Algorithmic Thought
Bubble sort is a typical exchange sort.
Exchange sort, as its name implies, is to judge whether it meets the requirements by comparing two elements, and if it fails to meet the requirements, to exchange positions to achieve the purpose of sorting. Bubble sorting names originate from the fact that small (large) elements, like water bubbles, float slowly from the bottom to the top of the water through constant exchange.
The idea of bubble sorting is to use comparative exchange to place the smaller or larger elements of I by using a loop. The sorting operation uses the comparison of two adjacent elements i n n. If the order is correct, it will not exchange, and if the order is wrong, it will exchange positions. The entire sorting is completed by repeatedly iterating through the array until there are no elements that can be exchanged.
Example
Let's take an example to understand the basic bubble sorting, assuming that we have an array a with internal elements of 3, 4, 1, 5, 2, that is, the initial state, as shown in the figure below. Our goal is to achieve bottom-up order from big to small through n comparisons.
First Sort
Let's start with the first sorting. As shown in the figure below, red represents the elements currently compared, and green represents the elements that have been sorted.
(1) Compare the first and second elements, 4 > 3, exchange.
(2) Compare the second and third elements, 1 < 3, no exchange.
(3) Compare the third and fourth elements, 5 > 1, exchange.
(4) Compare the fourth and fifth elements, 2 > 1, exchange.
Finally, we can see that 1 is already at the top.

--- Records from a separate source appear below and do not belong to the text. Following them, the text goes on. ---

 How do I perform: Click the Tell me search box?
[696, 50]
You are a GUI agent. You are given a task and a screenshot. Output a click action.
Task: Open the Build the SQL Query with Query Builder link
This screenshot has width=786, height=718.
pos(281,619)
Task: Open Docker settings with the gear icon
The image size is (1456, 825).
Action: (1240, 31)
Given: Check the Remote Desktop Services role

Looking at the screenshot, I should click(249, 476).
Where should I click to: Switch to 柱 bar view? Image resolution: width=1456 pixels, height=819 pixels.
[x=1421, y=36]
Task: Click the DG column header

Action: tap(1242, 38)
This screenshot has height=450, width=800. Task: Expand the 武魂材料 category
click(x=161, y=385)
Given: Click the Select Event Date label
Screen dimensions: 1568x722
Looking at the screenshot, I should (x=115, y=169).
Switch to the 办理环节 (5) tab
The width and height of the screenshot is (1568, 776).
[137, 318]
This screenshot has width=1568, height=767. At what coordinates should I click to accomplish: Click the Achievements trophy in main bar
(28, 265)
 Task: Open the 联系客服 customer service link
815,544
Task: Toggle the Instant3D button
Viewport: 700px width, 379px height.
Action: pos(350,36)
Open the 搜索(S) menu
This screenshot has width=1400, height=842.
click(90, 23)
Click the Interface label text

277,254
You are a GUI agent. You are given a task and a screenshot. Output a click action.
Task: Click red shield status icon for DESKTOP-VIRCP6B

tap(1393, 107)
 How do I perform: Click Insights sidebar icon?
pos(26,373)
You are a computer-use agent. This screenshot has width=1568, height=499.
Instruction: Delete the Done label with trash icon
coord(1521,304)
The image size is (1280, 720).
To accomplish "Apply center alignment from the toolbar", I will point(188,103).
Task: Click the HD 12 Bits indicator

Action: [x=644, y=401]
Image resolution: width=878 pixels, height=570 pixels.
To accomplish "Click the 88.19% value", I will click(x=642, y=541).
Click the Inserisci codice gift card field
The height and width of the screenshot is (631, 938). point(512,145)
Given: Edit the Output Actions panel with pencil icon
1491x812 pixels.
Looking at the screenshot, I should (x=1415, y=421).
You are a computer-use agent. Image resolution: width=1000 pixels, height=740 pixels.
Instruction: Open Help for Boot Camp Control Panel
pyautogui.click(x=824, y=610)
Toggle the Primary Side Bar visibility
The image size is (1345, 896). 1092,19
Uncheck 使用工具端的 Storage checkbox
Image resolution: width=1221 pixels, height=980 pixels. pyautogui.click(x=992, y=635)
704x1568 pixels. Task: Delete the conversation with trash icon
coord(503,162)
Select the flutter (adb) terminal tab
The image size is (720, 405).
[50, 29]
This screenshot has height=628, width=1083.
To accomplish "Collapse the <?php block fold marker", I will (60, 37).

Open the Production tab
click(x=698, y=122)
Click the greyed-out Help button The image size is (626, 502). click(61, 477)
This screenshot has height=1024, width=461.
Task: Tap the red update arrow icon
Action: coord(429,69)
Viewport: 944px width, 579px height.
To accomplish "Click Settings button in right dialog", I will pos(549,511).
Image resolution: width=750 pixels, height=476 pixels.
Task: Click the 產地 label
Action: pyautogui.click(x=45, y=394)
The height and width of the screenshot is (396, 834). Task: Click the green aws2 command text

Four comparisons are needed in the first time to compare the five numbers.
Second Sort
The initial state of the second ranking is the final state of the first ranking, i.e. 4, 3, 5, 2, 1.
(1) Compare the first and second elements, 3 < 4, no exchange.
(2) Compare the second and third elements, 5 > 3, exchange.
(3) Compare the third and fourth elements, 2 < 3, no exchange.
The second sorting will put two in place, and this time only needs three comparisons.
Third Sort
The initial state of the third ranking is the final state of the second ranking, i.e. 4, 5, 3, 2, 1.
(1) Compare the first and second elements, 5 > 4, exchange.
(2) Compare the second and third elements, 3 < 4, no exchange.
The third sorting will place three, and this time only needs two comparisons.
However, we can see that this time all five numbers have been sorted, but when we use the ordinary bubble sort, the algorithm will continue to go down.
Fourth cycle
The initial state of the fourth ranking is the final state of the third ranking, that is, 5, 4, 3, 2, 1.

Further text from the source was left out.